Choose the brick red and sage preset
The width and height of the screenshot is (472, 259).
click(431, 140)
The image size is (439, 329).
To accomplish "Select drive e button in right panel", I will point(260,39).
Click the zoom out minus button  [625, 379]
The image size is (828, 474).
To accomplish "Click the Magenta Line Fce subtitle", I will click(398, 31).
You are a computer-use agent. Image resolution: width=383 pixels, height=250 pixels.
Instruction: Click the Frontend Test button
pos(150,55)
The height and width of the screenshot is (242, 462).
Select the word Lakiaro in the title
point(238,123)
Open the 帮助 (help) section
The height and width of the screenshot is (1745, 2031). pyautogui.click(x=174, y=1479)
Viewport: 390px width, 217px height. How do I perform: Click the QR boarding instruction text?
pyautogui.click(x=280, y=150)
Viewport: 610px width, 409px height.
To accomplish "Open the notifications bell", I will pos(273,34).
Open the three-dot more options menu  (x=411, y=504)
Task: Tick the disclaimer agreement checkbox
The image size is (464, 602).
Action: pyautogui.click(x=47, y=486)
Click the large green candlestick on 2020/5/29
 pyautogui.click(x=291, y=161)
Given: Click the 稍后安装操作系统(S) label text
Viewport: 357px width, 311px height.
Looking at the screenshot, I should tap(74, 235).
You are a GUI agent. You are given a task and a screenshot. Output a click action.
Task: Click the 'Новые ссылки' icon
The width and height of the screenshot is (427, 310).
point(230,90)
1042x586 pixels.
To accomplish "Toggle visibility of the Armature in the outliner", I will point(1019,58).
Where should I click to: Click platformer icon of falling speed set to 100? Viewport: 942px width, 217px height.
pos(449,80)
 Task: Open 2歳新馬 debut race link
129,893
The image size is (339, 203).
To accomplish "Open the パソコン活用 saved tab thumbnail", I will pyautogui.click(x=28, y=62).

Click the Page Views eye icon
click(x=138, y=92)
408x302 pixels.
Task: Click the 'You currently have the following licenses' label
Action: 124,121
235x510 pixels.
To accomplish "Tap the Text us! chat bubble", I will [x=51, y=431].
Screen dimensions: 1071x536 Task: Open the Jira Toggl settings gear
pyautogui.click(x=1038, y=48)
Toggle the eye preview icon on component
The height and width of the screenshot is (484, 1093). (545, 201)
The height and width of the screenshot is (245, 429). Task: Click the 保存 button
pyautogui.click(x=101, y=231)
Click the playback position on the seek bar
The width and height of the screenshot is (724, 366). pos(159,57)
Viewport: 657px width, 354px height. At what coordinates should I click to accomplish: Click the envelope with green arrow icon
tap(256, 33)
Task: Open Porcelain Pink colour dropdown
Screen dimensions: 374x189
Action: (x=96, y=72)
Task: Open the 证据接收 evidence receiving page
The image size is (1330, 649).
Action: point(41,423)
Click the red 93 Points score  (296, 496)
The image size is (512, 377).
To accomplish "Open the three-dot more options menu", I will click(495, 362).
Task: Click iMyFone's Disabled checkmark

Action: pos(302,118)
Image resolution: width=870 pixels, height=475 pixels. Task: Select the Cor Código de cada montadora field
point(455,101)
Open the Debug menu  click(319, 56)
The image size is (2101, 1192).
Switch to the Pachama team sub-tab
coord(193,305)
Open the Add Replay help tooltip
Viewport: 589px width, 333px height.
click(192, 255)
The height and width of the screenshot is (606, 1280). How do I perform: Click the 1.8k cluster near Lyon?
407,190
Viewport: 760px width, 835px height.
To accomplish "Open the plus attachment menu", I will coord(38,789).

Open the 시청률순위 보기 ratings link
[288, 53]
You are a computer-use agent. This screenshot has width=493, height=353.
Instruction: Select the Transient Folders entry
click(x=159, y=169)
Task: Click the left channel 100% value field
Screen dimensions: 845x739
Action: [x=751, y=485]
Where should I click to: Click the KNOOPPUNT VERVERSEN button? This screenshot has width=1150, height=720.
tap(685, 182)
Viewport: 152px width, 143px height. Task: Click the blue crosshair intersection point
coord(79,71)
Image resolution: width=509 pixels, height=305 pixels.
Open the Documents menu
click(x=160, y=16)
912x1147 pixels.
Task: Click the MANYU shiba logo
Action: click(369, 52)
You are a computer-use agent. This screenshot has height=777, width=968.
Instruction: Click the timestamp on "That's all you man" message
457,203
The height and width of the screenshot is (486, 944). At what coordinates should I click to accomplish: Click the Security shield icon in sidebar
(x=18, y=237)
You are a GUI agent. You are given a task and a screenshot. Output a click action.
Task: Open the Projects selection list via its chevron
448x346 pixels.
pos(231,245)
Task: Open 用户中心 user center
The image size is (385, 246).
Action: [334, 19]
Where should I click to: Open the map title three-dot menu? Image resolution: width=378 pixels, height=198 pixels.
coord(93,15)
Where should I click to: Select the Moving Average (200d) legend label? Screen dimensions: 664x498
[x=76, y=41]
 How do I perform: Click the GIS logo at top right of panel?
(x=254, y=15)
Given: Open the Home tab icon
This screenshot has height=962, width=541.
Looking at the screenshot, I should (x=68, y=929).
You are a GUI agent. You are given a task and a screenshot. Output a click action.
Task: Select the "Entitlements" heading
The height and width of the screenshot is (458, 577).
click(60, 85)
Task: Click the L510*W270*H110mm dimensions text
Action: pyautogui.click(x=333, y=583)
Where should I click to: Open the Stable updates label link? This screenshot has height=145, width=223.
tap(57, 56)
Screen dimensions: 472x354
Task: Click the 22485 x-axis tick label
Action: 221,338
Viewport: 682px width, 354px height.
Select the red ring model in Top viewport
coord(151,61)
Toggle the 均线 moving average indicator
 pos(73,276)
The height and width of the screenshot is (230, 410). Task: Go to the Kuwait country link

- - -

### What to do
As the answer, set down only the lines from the data above between the one holding "Click the playback position on the seek bar" and the one holding "Task: Open the 证据接收 evidence receiving page", inclusive, exactly as they read.

### Solution to this task
Click the playback position on the seek bar
The width and height of the screenshot is (724, 366). pos(159,57)
Viewport: 657px width, 354px height. At what coordinates should I click to accomplish: Click the envelope with green arrow icon
tap(256, 33)
Task: Open Porcelain Pink colour dropdown
Screen dimensions: 374x189
Action: (x=96, y=72)
Task: Open the 证据接收 evidence receiving page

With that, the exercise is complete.